Input data Block Start

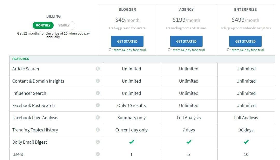Start Agency 14-day free trial

(x=189, y=50)
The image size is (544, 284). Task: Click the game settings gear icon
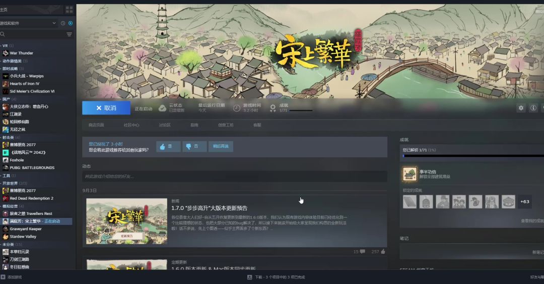(x=521, y=108)
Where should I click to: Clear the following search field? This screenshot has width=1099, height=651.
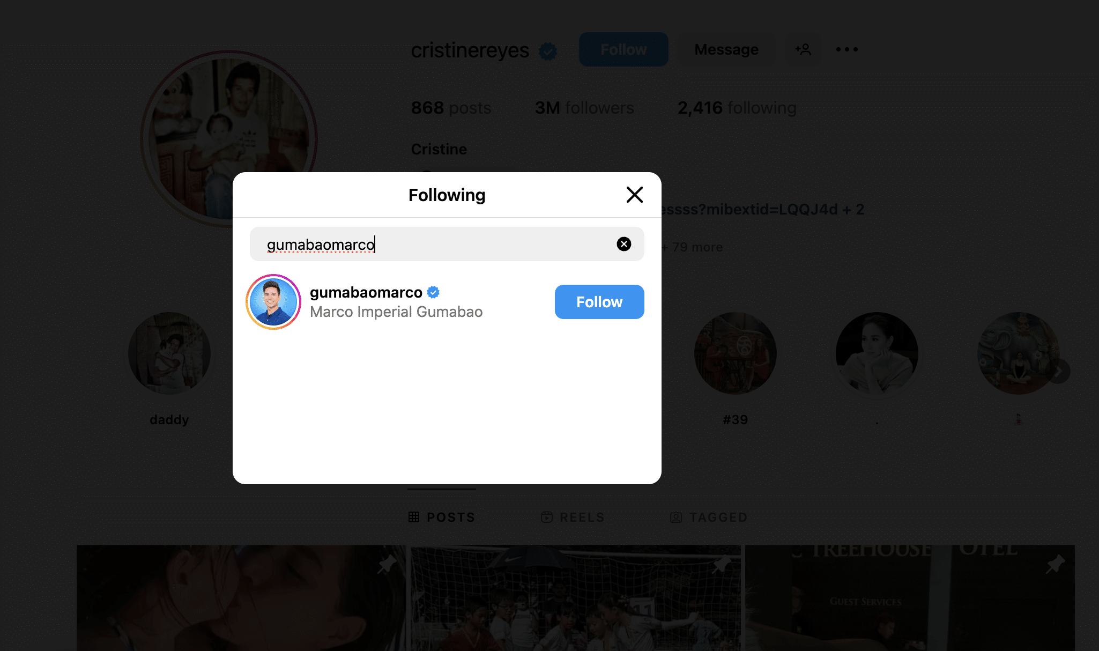point(623,244)
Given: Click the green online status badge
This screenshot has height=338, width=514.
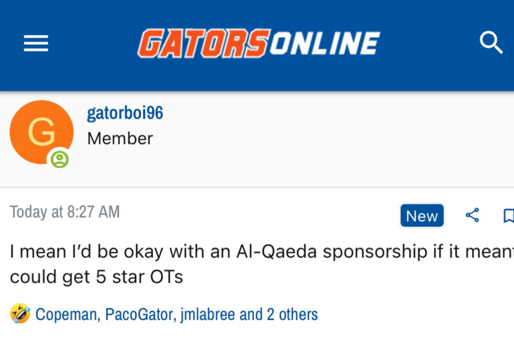Looking at the screenshot, I should pyautogui.click(x=60, y=159).
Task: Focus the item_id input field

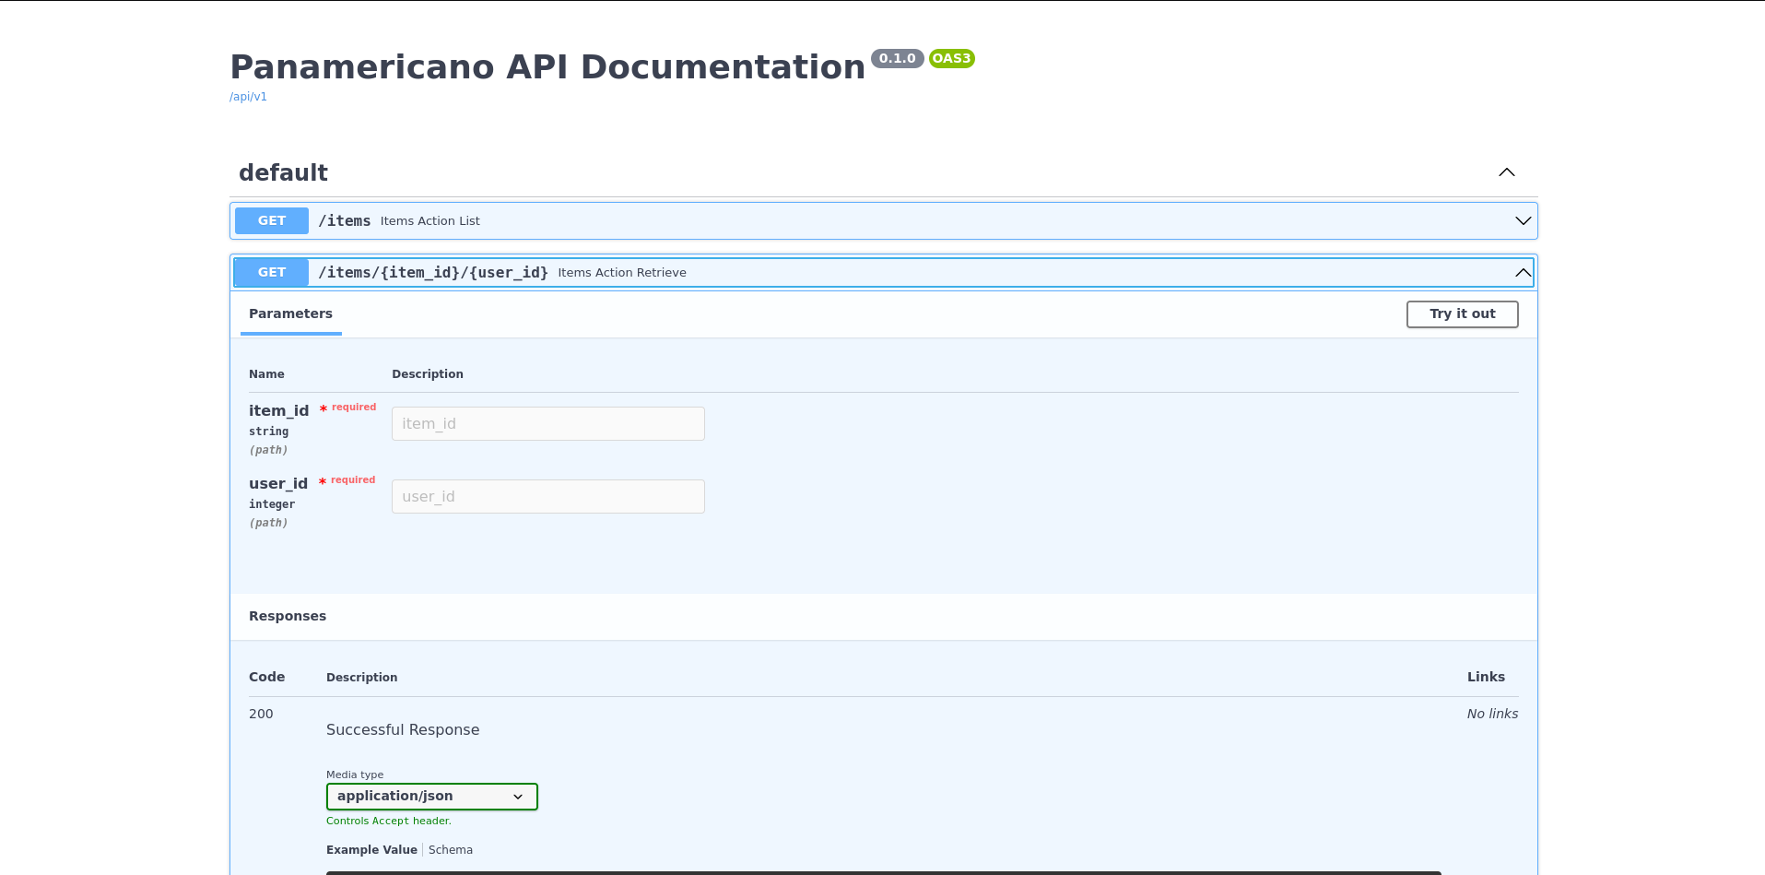Action: point(547,424)
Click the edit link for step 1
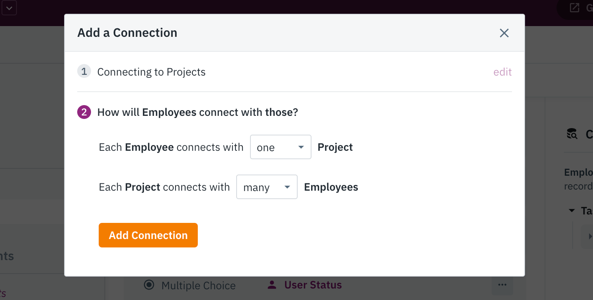This screenshot has height=300, width=593. (502, 72)
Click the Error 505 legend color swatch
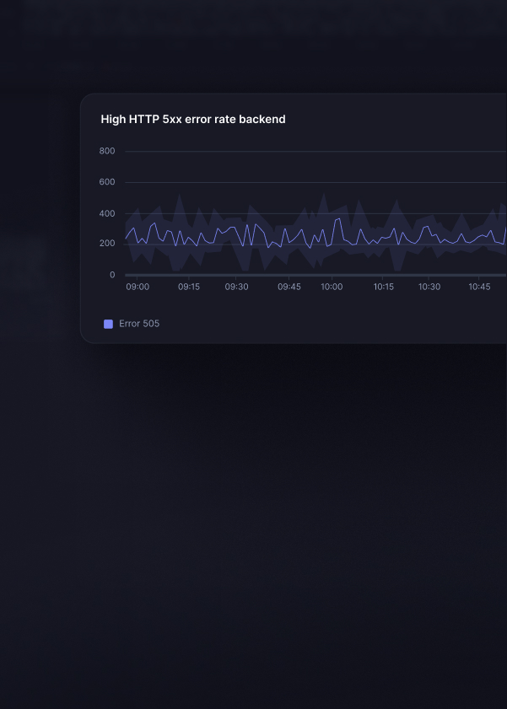This screenshot has height=709, width=507. [x=108, y=324]
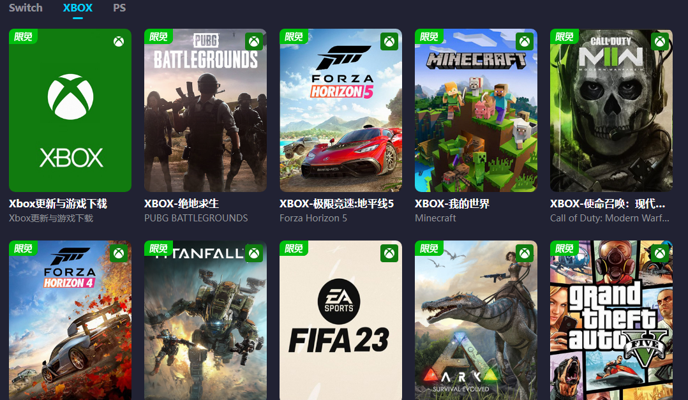Open the FIFA 23 cover thumbnail
The height and width of the screenshot is (400, 688).
click(341, 320)

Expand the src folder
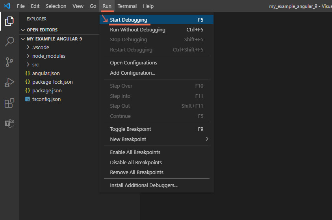(35, 64)
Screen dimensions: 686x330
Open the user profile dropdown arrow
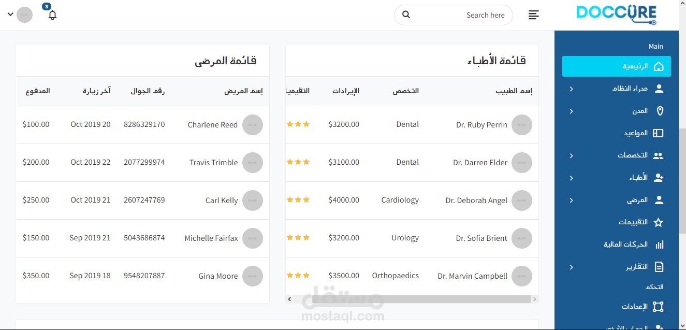(10, 15)
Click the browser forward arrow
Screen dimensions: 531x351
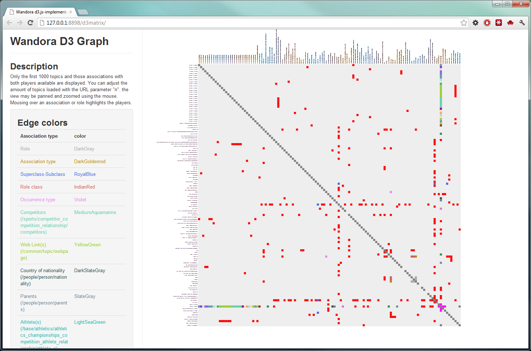pos(20,23)
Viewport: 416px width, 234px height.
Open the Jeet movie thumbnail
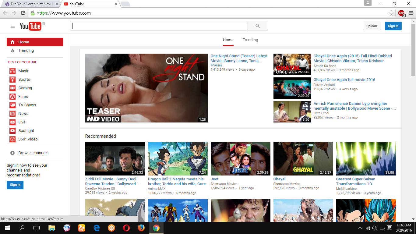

Input data Block End

● About this task: Every line from the one containing "Expand the src folder" through the last line of the records is to be reproduced exactly, with pictures left out and nothing else given.

● Final answer:
Expand the src folder
(35, 64)
Screen dimensions: 686x330
Open the user profile dropdown arrow
(10, 15)
Click the browser forward arrow
Screen dimensions: 531x351
pos(20,23)
Viewport: 416px width, 234px height.
Open the Jeet movie thumbnail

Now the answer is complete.